= Paolo della Stufa =

Italian scholar

Paolo della Stufa (1661 – 3 March 1711) was an Italian abbot, scholar, and writer who was an active member of the Academies of the Crusca and Arcadia. He is also known as Paolo di Alessando di Gismondo d'Andrea.

==Biography==
He was born in Florence to Sigismondo della Stufa, Count of Calcione (in the Province of Arezzo). He served as abbot to the monastery of San Stefano d'Anghiari. As a young man, his erudition was recognized by admission to Accademia Fiorentina, and later the Accademia della Crusca. He moved to Rome to work as a secretary to Cardinal Francesco Maria de Medici. He was admitted to the Accademia degli Arcadi.

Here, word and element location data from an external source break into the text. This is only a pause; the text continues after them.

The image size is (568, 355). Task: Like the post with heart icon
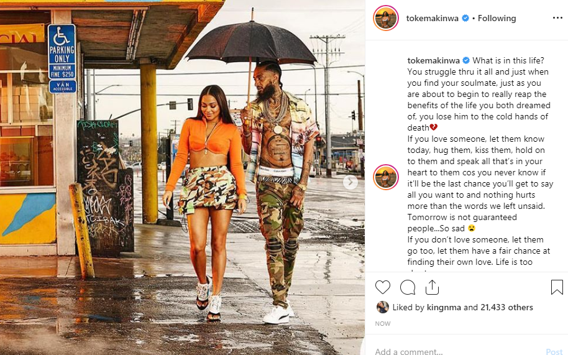pyautogui.click(x=383, y=287)
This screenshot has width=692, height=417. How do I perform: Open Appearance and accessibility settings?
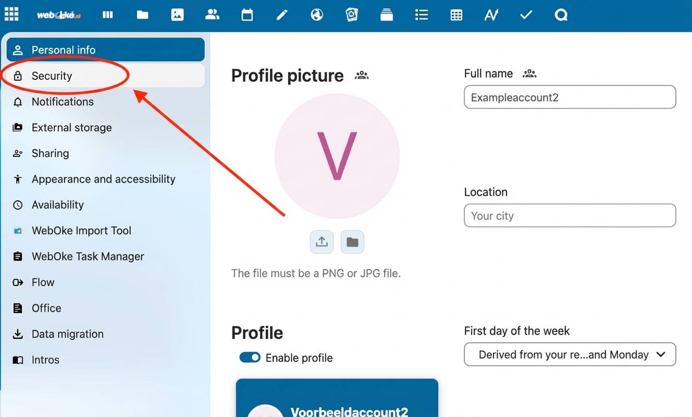[x=103, y=179]
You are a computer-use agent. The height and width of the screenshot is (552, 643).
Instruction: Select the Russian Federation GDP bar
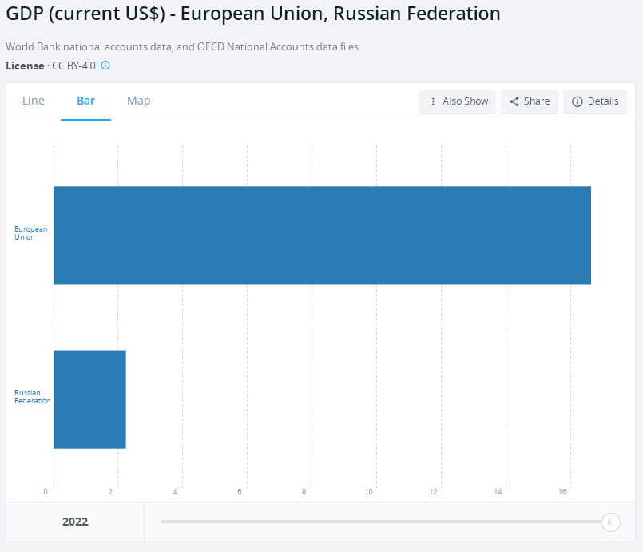(89, 399)
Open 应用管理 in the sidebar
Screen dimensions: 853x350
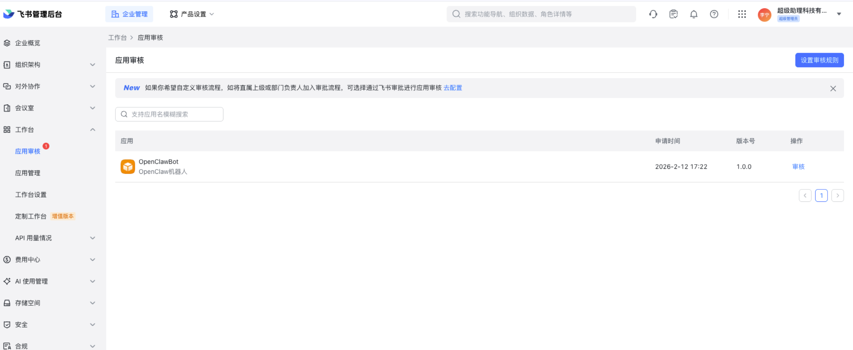pyautogui.click(x=27, y=173)
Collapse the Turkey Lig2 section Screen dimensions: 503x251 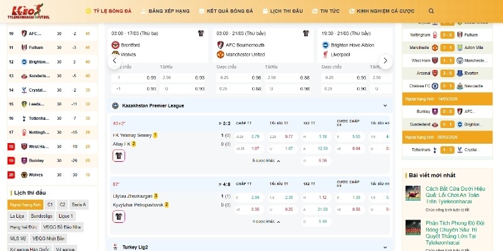(385, 247)
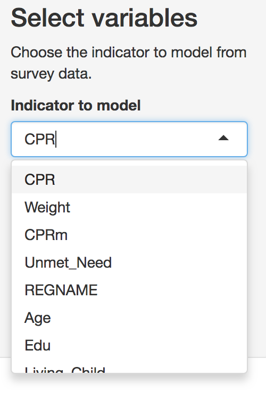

He translated from Latin a Compendio della Vita della beata Umiliana de' Cerchi; and from the French, the book of Antoine Arnauld: Arte di Pensare o Logica. He published in the reports of the pontifical Accademia degli Arcadi under the pseudonym of Sileno Perrasio. In 1691, he participated in the Arcadian's memorial ceremonies, led by the custodian Giovanni Mario Crescimbeni (under pseudonym of Alfesibio Cario), for Queen Christina of Sweden, a former patron of the academy.